_Exercise passage_.
As each layer of V vertices is compared to its adjacent layer, yielding *O*(*V*^{2}) comparisons, the bottleneck of our algorithm is how rapidly it can compare two structures, and how many times it must do so. RNA secondary structure can be represented in several ways from a simple string in bracket notation, to an enriched string representing structural features like loops and bulges, or even as a complex tree structure. Many metrics have been developed to calculate the pairwise distance between RNA secondary structures. M. Höchsmann gives an extensive overview on RNA structure comparison methods in [53]. One common metric is the Hausdorff Distance (HD) which was used by Zuker [54] to filter redundant structures in the Mfold program. The HD between two RNA structures is the maximal distance between each basepair in one structure and its nearest neighbour basepair in the other structure. The linear calculation time of the HD measure makes it useful for coarse (dis)similarity detection. The obvious disadvantage of HD is that it reflects the most extreme dissimilarity between the structures, making it blind to small-but-many dissimilarities.

_Dataset extract_.
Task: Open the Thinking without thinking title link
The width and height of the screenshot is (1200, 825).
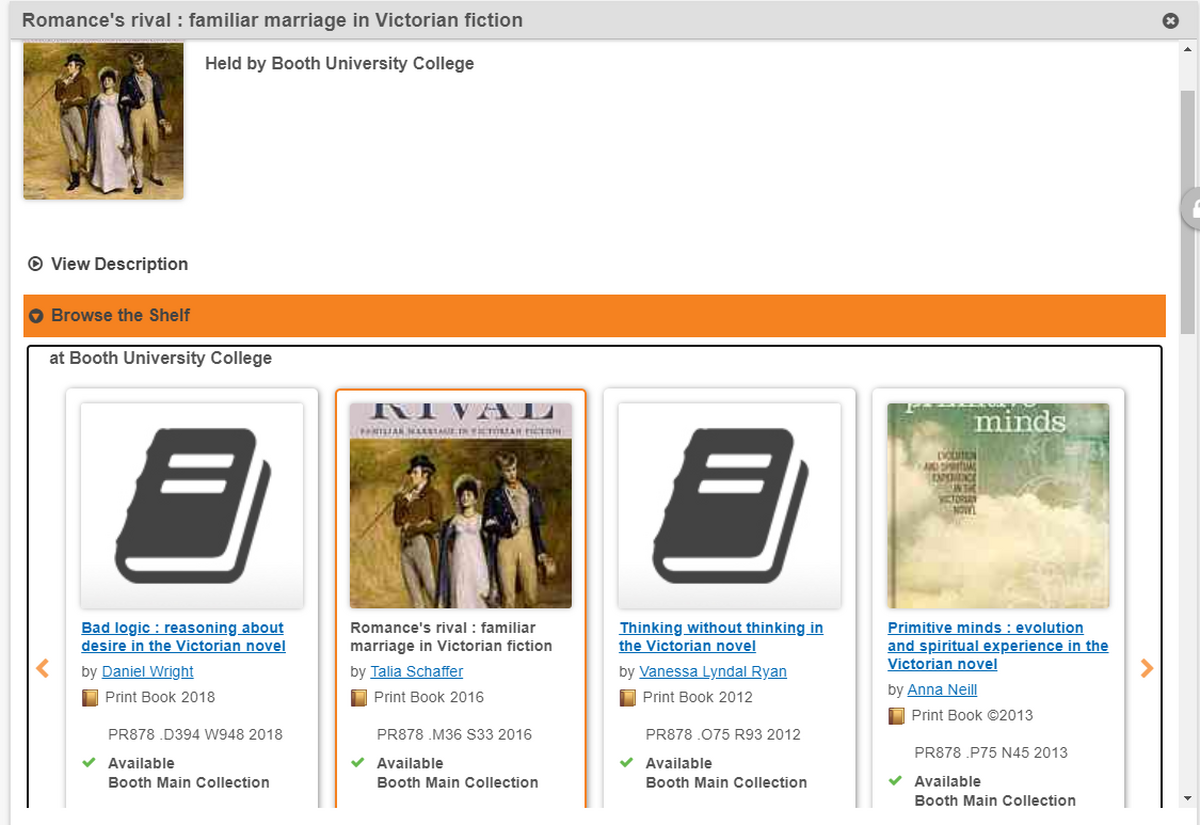Action: pyautogui.click(x=721, y=637)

_Exercise objective_. Rewrite the paragraph beginning "As each layer of V vertices" in the passage on RNA structure comparison as a shorter list that keeps its main facts. These lines have no connection to the passage on RNA structure comparison.

_Expected answer_.
- Comparing each layer of V vertices with its adjacent layer takes O(V^2) comparisons, so the algorithm's bottleneck is how fast and how often it compares two structures.
- RNA secondary structure can be represented as a bracket-notation string, as an enriched string showing features like loops and bulges, or as a complex tree.
- Many metrics exist for the pairwise distance between such structures, and M. Höchsmann surveys comparison methods in [53].
- Zuker [54] used the Hausdorff Distance (HD) to filter redundant structures in the Mfold program.
- HD is the maximal distance between each basepair in one structure and its nearest neighbour basepair in the other.
- HD's linear calculation time makes it useful for coarse (dis)similarity detection.
- HD reflects only the most extreme dissimilarity, so it misses small-but-many dissimilarities.